SET EXERCISE 1 ▸ Update the entries from the line containing "Task: Open the Screenshot tab" down to the line containing "click(79, 70)" by replacing "Viewport" with "Display" and leaving everything else unchanged. Return only those lines.

DOCUMENT PASSAGE ▸
— BEGIN —
Discover the Feeling When You Come to Play

Originally published on Torontoist on July 17, 2008.

If Reba McEntire and Tony Bennett come to Toronto to play, why shouldn’t tourists follow suit?

Two decades ago, Metro Toronto urged tourists to “discover the feeling” while sampling its neighbourhoods and attractions. The focus of the late 1980s television spot that we’ve dug up today is the multitude of leisure activities the city offers. Viewers in markets like Cleveland and Detroit were enticed to check out ballet, fishing, gondola rides, horse racing, boutique shopping, bike taxis near the Gooderham Building, and Jim Clancy leading the Blue Jays to victory over the Indians or Tigers.

The producer’s sure-fire bet to bring in the crowds? Hire a pair of dueling fencers and a fog machine to lend an air of mystery and old-fashioned adventure to Casa Loma.

As for when the headliners came to play, Tony Bennett crooned at a Variety Club of Ontario fundraising gala in February 1988 while Reba McEntire took the stage for two nights at Massey Hall that October.
— END —
SET EXERCISE 2 ▸ Go on with the article about the 1980s Toronto tourism commercial from where it stops.

RECORD EXCERPTS ▸
— BEGIN —
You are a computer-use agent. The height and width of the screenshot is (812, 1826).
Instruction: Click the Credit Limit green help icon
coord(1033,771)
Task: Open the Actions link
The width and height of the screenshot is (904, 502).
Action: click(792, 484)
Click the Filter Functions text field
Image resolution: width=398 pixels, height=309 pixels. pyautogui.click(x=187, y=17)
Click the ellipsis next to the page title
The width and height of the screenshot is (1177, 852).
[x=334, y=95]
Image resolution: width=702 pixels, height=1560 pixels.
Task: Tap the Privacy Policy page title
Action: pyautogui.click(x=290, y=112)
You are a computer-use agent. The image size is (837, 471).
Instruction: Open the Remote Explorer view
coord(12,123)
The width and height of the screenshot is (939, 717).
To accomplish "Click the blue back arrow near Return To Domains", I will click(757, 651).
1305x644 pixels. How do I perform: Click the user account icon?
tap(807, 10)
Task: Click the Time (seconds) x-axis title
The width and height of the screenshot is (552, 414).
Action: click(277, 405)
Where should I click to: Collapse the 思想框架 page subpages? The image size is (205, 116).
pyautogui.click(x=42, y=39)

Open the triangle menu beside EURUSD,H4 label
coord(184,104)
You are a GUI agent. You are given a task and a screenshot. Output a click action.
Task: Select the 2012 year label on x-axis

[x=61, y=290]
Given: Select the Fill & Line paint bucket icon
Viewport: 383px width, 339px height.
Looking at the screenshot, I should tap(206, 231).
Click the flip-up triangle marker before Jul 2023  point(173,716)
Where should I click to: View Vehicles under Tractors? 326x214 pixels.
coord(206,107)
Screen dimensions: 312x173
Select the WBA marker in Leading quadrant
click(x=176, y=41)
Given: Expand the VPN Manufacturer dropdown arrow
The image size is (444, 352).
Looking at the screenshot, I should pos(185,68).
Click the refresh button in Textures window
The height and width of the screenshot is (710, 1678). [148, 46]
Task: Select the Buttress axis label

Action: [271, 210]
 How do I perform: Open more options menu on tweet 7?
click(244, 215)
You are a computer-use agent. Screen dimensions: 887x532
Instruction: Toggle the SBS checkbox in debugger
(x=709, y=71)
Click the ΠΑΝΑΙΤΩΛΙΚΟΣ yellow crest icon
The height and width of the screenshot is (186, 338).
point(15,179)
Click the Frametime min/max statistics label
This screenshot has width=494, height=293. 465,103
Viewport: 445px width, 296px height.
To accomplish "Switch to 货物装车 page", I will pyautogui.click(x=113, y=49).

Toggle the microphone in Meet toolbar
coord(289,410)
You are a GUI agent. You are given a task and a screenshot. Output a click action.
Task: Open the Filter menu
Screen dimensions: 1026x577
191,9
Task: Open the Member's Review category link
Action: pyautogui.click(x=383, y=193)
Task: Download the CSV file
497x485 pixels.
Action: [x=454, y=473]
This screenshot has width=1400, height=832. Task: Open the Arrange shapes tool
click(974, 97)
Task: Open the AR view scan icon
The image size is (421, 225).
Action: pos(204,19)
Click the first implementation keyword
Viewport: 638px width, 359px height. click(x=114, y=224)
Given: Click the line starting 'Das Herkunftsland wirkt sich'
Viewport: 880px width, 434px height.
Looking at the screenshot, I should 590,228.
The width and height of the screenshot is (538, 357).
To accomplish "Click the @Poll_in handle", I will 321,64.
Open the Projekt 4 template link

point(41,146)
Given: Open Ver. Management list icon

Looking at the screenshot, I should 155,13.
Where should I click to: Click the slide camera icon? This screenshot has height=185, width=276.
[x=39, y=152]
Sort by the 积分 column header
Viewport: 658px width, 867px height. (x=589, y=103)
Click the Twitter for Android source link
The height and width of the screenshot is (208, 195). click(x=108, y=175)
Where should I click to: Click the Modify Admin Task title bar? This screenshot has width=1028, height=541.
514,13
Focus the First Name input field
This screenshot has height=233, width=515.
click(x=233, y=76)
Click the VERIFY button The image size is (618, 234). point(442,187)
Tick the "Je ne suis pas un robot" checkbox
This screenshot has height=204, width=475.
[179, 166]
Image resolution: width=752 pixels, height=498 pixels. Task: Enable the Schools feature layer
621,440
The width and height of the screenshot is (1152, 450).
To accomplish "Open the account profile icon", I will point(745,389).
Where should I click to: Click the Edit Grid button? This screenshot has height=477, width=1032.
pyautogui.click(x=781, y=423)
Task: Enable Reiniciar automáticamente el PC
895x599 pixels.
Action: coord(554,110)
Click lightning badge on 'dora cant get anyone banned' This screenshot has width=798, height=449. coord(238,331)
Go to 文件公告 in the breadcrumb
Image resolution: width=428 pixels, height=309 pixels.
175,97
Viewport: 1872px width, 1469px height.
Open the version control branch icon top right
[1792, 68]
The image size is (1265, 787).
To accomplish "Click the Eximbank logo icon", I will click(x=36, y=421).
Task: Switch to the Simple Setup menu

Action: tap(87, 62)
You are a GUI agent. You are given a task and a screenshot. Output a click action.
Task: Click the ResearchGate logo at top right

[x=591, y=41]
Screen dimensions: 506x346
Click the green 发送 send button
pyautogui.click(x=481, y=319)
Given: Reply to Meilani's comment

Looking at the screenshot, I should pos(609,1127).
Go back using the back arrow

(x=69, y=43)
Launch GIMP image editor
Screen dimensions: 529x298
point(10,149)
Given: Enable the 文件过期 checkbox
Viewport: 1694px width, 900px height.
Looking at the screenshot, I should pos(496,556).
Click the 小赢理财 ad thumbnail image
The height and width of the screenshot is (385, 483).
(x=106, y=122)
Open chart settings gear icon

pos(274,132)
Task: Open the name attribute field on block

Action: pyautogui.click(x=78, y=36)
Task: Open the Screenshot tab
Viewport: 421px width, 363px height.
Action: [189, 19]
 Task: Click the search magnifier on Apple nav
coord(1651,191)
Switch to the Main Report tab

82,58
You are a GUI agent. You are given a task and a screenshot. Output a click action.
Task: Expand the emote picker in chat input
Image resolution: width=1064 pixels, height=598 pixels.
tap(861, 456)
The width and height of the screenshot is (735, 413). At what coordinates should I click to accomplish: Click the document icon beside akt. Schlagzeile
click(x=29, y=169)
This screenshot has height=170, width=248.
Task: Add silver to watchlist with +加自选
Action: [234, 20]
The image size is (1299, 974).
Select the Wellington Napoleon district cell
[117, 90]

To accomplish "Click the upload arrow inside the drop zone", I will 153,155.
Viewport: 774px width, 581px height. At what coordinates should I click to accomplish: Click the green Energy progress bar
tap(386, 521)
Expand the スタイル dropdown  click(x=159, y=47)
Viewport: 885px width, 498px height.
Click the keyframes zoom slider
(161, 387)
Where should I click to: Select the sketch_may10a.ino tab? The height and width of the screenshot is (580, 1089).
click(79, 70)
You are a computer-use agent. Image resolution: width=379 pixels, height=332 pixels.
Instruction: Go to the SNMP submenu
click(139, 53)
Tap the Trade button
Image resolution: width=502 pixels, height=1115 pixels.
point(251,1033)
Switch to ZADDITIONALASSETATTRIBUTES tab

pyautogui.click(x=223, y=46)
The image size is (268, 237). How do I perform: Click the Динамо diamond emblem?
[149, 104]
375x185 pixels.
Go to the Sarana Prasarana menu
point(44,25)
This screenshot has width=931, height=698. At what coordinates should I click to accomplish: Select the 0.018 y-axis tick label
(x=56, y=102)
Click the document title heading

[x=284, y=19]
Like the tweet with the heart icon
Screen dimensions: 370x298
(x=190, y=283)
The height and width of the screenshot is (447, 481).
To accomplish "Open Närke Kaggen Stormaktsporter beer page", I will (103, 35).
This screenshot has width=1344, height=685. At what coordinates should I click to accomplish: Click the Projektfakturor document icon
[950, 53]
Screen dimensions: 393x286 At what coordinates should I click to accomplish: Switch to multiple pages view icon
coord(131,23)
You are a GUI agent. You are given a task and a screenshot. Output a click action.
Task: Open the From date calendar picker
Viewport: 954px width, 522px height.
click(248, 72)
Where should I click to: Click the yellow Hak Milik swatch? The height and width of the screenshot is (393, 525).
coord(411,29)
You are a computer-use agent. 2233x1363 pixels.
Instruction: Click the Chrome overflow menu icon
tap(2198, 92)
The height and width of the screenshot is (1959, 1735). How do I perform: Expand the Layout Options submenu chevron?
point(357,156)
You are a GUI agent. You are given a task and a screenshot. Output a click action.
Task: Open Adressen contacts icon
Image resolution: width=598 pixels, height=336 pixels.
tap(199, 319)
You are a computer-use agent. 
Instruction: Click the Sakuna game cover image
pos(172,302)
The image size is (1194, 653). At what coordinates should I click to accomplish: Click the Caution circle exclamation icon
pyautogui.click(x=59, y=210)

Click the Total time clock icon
— END —
EXPECTED ANSWER 1 ▸
Task: Open the Screenshot tab
Display: 421px width, 363px height.
Action: [189, 19]
 Task: Click the search magnifier on Apple nav
coord(1651,191)
Switch to the Main Report tab

82,58
You are a GUI agent. You are given a task and a screenshot. Output a click action.
Task: Expand the emote picker in chat input
Image resolution: width=1064 pixels, height=598 pixels.
tap(861, 456)
The width and height of the screenshot is (735, 413). At what coordinates should I click to accomplish: Click the document icon beside akt. Schlagzeile
click(x=29, y=169)
This screenshot has height=170, width=248.
Task: Add silver to watchlist with +加自选
Action: [234, 20]
The image size is (1299, 974).
Select the Wellington Napoleon district cell
[117, 90]

To accomplish "Click the upload arrow inside the drop zone", I will 153,155.
Display: 774px width, 581px height. At what coordinates should I click to accomplish: Click the green Energy progress bar
tap(386, 521)
Expand the スタイル dropdown  click(x=159, y=47)
Display: 885px width, 498px height.
Click the keyframes zoom slider
(161, 387)
Where should I click to: Select the sketch_may10a.ino tab? The height and width of the screenshot is (580, 1089).
click(79, 70)

EXPECTED ANSWER 2 ▸
ADDITIONAL MATERIAL

Here’s an earlier version of the campaign, featuring Rochester native Chuck Mangione instead of Reba.

The lone surviving comment on the piece is typical of trolls with pseudonyms who are oh-so-happy to put down the city. From “Astoria”: “LOL Plezzzzz Toronto is such a boring place and non world class as its wannabe inhabitants claim – keep tryin’ tho!” My retort to this sort of shit: a city is what you make of it when you actually experience it.

I also wrote an article on the print version of this campaign, which originally appeared on Torontoist on August 11, 2009.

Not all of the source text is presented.